Galihpun mengangguk, membiarkan Lego untuk di gantikan oleh Vano.

Sesudah duduk di pinggir lapangan, Oriza pun langsung memberikan minuman kepada sahabatnya itu. Yang langsung di tenggak hingga menyisakan setengah. Lego masih saja tak bisa mengatur napasnya. Tiba-tiba saja rona di wajahnya memudar hingga akhirnya pucat pasih. Lego terus terbatuk-batuk sambil menutup mulutnya sendiri dengan tangan.

"Go, lo gak apa-apa?" Tanya Oriza mulai khawatir. Salah satu hal yang membuat Oriza dan Lego dapat menjadi dekat adalah karena anak itu sering sekali jatuh sakit dan di rawat di rumah sakit. Oriza sebagai anak dari seorang dokter yang tentunya sering sekali bolak balik rumah sakit untuk menemui ayahnya, akhirnya bisa akrab dan bermain dengan Lego. Jadi melihat Lego seperti ini, seperti siaga satu untuknya.

"Gak." Jawabnya singkat namun suara napasnya justru making melengking seolah akan hilang kapan saja.

Anak itupun langsung bangkit dan menggantungkan tasnya di bahu meski dengan susah payah, "Gue ke kamar mandi dulu." Ucapnya.

"Mau gue temenin?" Tawar Oriza namun Lego hanya menggeleng dan terus berjalan dengan pijakan yang tidak stabil hingga hilang di balik dinding.

Oriza menghela napasnya. Apa perlu ia mengabari ayahnya atau orang tua Lego? Tapi Lego pasti akan mengamuk kalau Oriza melakukannya. Terlebih lagi ia pasti akan terkena amukan orang tuanya juga karena sudah pergi diam-diam.

Hingga Oriza pun melihat Venus yang berjalan kearahnya dengan raut wajah khawatir dan tergesa-gesa. Membuat Oriza menghela napas sendiri. 2 orang dengan sandiwaranya. Itulah yang selalu Oriza utarakan untuk mendeskripsikan Lego dan Venus.

"Lego mana?" Tanyanya terlihat sangat cemas.

"Kamar mandi." Jawab Oriza acuh.

"Dia gak apa-apa kan?"

"Emang dia kenapa?" Ucap Oriza balik bertanya.

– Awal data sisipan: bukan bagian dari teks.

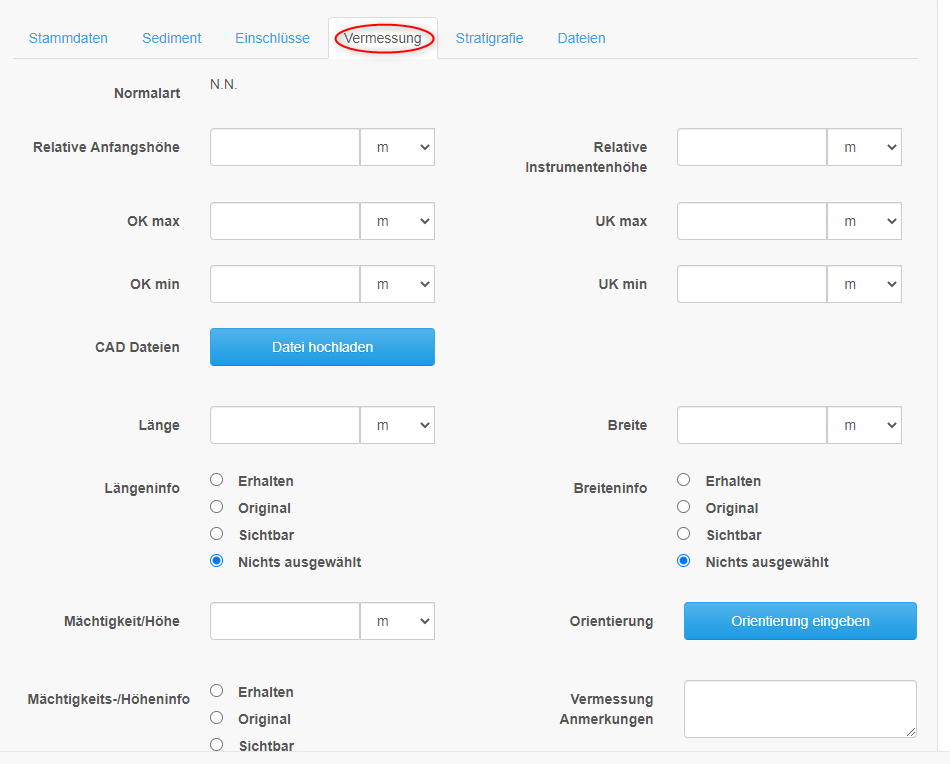The width and height of the screenshot is (950, 764).
Task: Open the unit dropdown for Relative Anfangshöhe
Action: pyautogui.click(x=397, y=147)
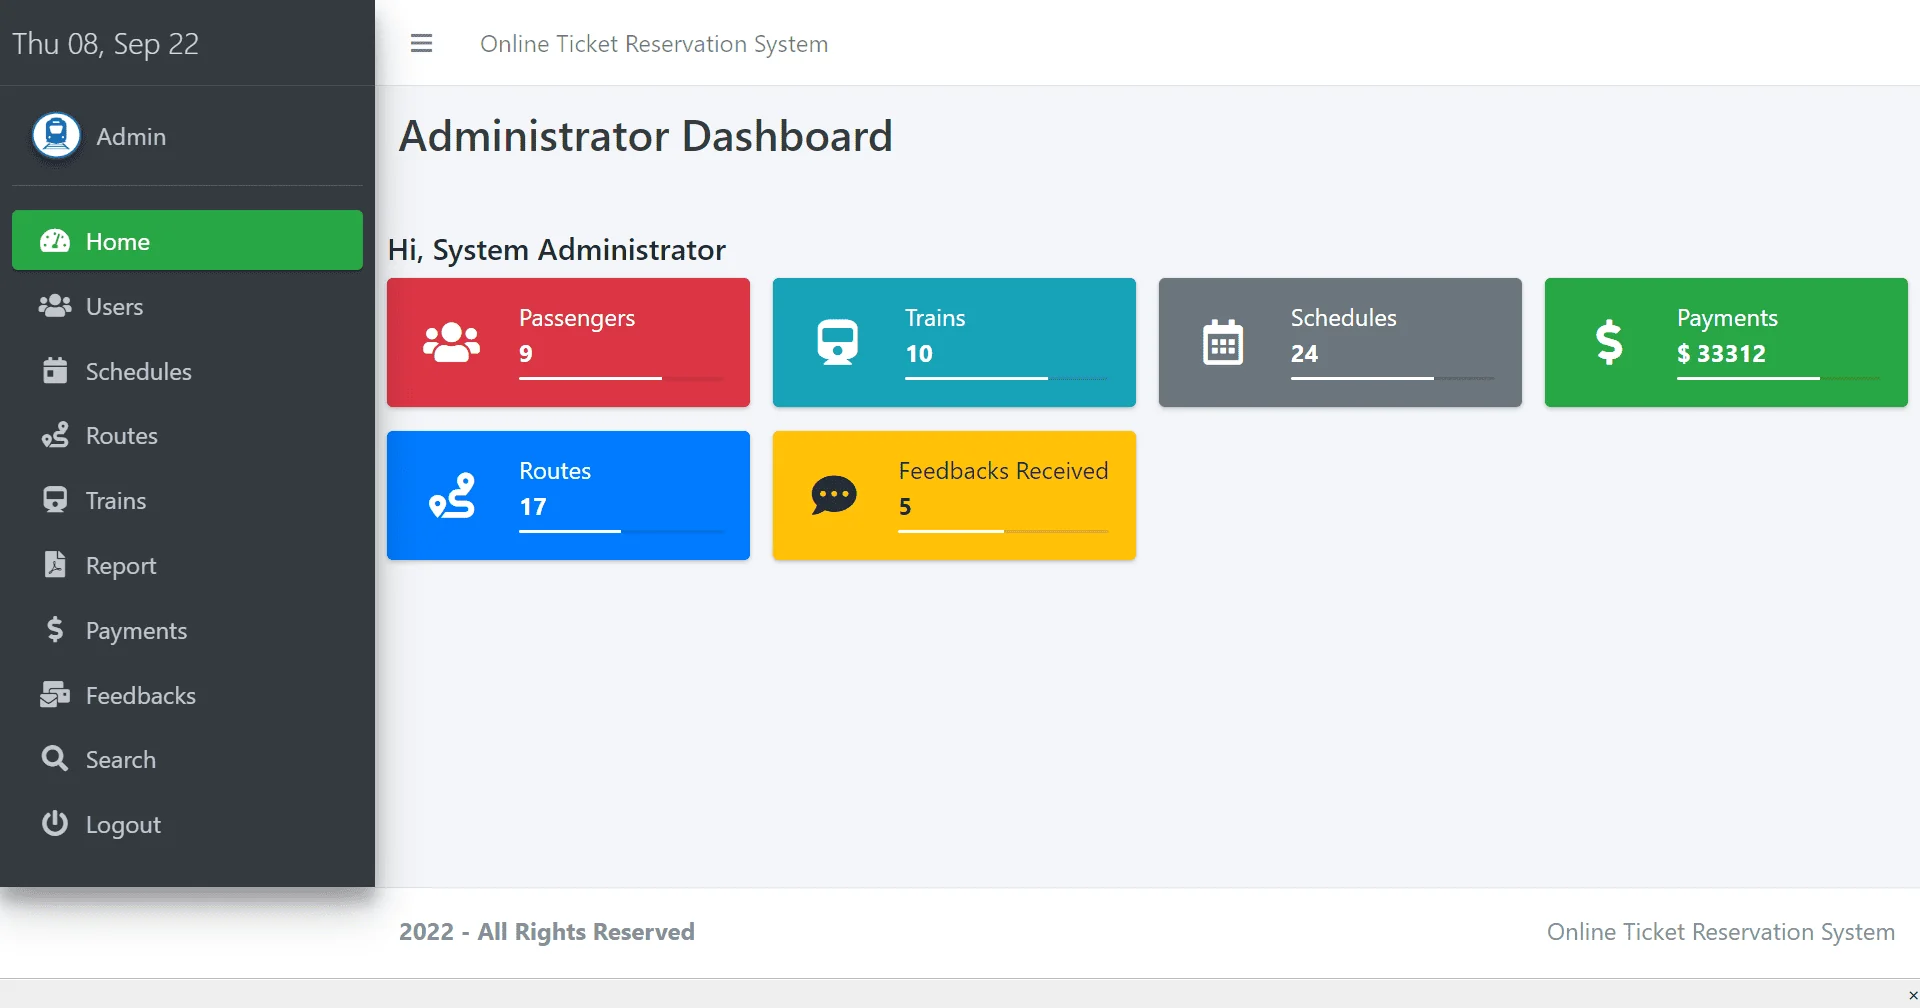This screenshot has width=1920, height=1008.
Task: Click the route icon on blue Routes card
Action: 451,495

"Ya kan lo tau dia Ri. Gak bisa capek sedikit langsung sakit. Apalagi akhir-akhir ini dia sering pingsan tiba-tiba."

Mata Orizapun membulat, "Pingsan?"

Venus menganggukan kepalanya, "Udah 3 kali pas jam olahraga dia pingsan."

"Shit." Tanpa banyak bicara lagi, Oriza pun langsung meninggalkan tempatnya berjalan cepat menuju kamar mandi gor itu. Langkahnya kalap kelewat khawatir.

Begitu masuk kedalam kamar mandi, Oriza langsung di suguhkan dengan pemandangan Lego yang sedang terbatuk-batuk dasyat hingga batuknya mengeluarkan darah di atas westafel. Lego melirik Oriza dari kaca besar di hadapannya. Lelaki itu langsung mendengus. Menyadari kalau Oriza adalah orang pertama yang melihat keadaannya seperti ini.

"Gue telpon bokap lo." Tangan Oriza langsung merogoh saku celananya dan sibuk mencari kontak ayah dari Lego.

Lego pun menoleh kearahnya, "Ori! Kalo sampe lo nelpon—"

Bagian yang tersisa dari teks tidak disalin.